It's no secret video game film adaptions are rarely successful. It wasn't until 2019 with 'Pokémon Detective Pikachu', which became not only the first not to have a rotten critics' score on Rotten Tomatoes, but is also currently the highest-grossing video game film, banking US$433 million globally at the box office. Yet even in the darkest of times for video game adaptions, there was always one franchise that brought in the dough - 'Resident Evil' and its six sequels, which grossed over US$1 billion.

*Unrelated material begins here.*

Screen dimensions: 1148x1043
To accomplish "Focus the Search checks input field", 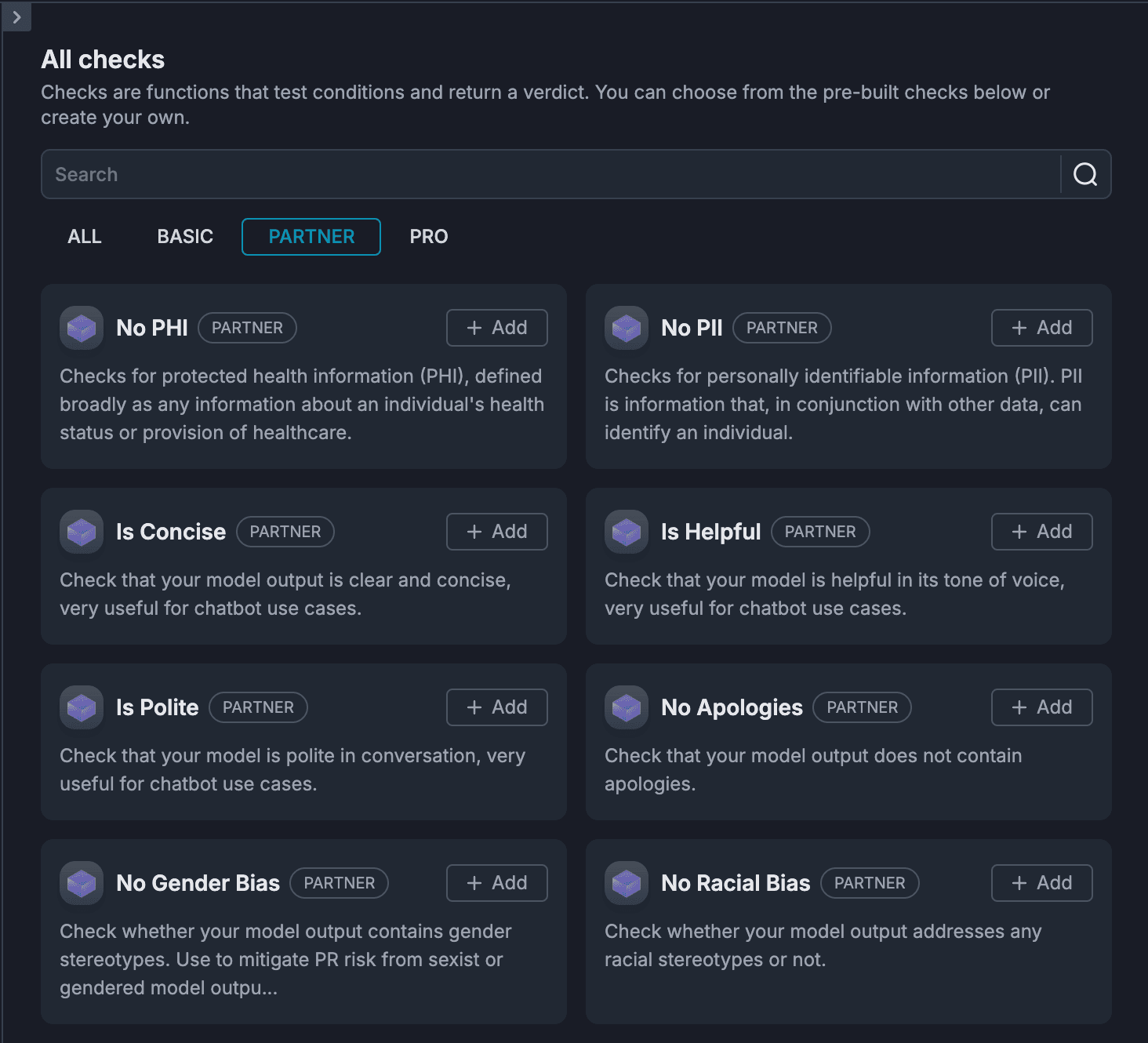I will pos(549,174).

Now, we return to Raccoon City in a reboot that sticks closer to the game's roots.
In 'Resident Evil: Welcome to Raccoon City', Claire (Kaya Scodelario, 'Crawl', 'The Maze Runner') has returned to the town where her brother, Chris (Robbie Amell, 'The DUFF', 'The Babysitter'), has stayed and become a member of the STARS Alpha Team. Her return comes as the Umbrella Corporation, a pharmaceutical company that has infected the town and is planning to blow up the city as the townspeople have transformed into bloody, hungry, mindless creatures. They team up with Jill (Hannah John-Kamen, 'Ready Player One', 'Ant-Man and the Wasp'), Albert (Tom Hopper, TV's 'The Umbrella Academy', 'The Hitman's Wife's Bodyguard') and Leon (Avan Jogia, TV's 'Victorious', 'Zombieland: Double Tap'), not only to save the town but expose Umbrella's secret experimenting.
'RESIDENT EVIL: WELCOME TO RACCOON CITY' TRAILER
The film is a complete reboot from the Milla Jovovich series, and instead of having all new characters and story, this film is an adaption of the first two 'Resident Evil' games. The film is clearly for fans; my brother - who has played all the games countless times - loved all the callbacks. As someone who has an extremely limited knowledge of the games, the film was fine. You can tell when it winks to the games, but as a whole - and this serves for both fans and non-fans - the film is extremely forgettable. While the references are fun in the moment, there isn't much more to go back to once you've seen it. It's a serviceable horror adaption that doesn't completely butcher the game it's based on, but does very little to evoke an engaging film.
You can tell when it winks to the games, but as a whole - and this serves for both fans and non-fans - the film is extremely forgettable. While the references are fun in the moment, there isn't much more to go back to once you've seen it.
The editing, at times, is completely wild. Every time we cut back to the villain of the film with his family, it felt like a flashback of Claire as his daughter looks very similar to the young Claire, making it very confusing. Some of the action is also very disjointed, with filming starting in October 2020 - and you can tell; there is a lot of empty space and distance between actors that feels very COVID-safe.
'Resident Evil: Welcome to Raccoon City' isn't going to win you over if you know nothing about the games. If you're just a fan of horror films it will disappoint you even more, as the film lacks both scares and gore. As it stands in the line-up of failed video game films it sits right in the middle - fans might get a kick out of a reference here and there, but it's a pretty forgettable watch.